Plus tard, I-Chin reconnut s’être dit que le fait de se trouver en haute mer avait été crucial pour sa guérison. Son corps roulait dans son lit quand les vagues enflaient, et il avait remarqué que sa respiration et son pouls suivaient le rythme des flots : quatre respirations et six battements d’un pouls encore léger à chaque vague. Ce genre de convergence avec les éléments était très positive. En outre, l’air salé lui emplissait les poumons de ki, et elle avait la langue moins chargée. Il lui donnait même de petites cuillerées d’eau de mer à avaler, ainsi que toute l’eau douce, l’eau du fleuve de son village, qu’elle pouvait boire.
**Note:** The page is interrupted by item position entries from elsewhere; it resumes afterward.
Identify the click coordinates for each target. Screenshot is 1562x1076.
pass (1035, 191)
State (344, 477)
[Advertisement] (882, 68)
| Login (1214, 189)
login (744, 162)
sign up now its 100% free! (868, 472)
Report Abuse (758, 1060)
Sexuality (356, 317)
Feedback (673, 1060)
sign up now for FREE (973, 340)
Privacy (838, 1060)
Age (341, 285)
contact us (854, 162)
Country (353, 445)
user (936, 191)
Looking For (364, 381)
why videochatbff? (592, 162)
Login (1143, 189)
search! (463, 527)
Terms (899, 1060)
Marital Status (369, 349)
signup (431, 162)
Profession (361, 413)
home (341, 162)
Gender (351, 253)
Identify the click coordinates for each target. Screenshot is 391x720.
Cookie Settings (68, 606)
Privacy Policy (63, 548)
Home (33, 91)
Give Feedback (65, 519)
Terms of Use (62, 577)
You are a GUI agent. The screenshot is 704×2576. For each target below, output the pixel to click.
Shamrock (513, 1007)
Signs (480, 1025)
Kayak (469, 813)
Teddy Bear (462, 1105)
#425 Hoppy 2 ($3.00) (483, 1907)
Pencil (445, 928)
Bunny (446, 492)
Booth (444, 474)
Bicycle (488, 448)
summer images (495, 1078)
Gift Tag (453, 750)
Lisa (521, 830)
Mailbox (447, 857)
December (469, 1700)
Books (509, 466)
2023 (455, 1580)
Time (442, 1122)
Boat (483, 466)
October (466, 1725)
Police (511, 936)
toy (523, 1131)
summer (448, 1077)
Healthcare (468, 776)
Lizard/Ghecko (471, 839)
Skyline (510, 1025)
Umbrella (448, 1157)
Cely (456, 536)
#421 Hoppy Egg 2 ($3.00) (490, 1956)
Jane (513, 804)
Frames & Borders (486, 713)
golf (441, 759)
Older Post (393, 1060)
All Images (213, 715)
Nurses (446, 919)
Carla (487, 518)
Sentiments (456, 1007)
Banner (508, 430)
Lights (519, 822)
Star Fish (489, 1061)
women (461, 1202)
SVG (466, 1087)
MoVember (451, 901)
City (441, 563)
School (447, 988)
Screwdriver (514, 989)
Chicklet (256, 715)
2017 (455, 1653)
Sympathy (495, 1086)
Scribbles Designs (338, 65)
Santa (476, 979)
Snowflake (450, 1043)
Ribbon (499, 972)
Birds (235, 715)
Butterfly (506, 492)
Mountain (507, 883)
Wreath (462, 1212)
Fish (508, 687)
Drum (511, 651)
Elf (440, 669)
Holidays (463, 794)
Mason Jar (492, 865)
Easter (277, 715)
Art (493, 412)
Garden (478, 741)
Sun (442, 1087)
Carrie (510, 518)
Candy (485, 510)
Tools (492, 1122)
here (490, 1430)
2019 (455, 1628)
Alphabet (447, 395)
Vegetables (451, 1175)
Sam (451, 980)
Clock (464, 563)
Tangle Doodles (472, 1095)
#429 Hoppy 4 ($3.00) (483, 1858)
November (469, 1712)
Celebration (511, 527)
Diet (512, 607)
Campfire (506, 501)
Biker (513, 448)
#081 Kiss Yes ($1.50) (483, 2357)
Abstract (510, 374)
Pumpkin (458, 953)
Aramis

Voilà comment elle se remit et, ensuite, elle alla très bien, ne conservant que de légères marques de variole sur le dos et le cou.

Pendant tout ce temps, ils voguèrent vers le sud, le long de la côte de la nouvelle île, en s’étonnant chaque jour un peu plus de ne pas en avoir déjà atteint l’extrémité. Un cap leur donna l’impression d’en être le terme, mais, au-delà, ils virent que la terre s’incurvait à nouveau vers le sud, derrière des îles vides, cuites par le soleil. Plus loin, toujours au sud, ils virent des villages sur les plages. Ils en savaient assez, à ce moment-là, pour identifier les temples en forme de nid. Tout en maintenant la flotte bien au large, Kheim laissa s’approcher une pirogue, et demanda à Bouton d’Or d’essayer de parler pour eux. Mais les gens de la pirogue ne la comprenaient pas, et elle ne les comprenait pas non plus. Kheim fit son numéro de sourd-muet, les prévenant de la maladie et du danger, et les indigènes s’éloignèrent rapidement, à grands coups de rames.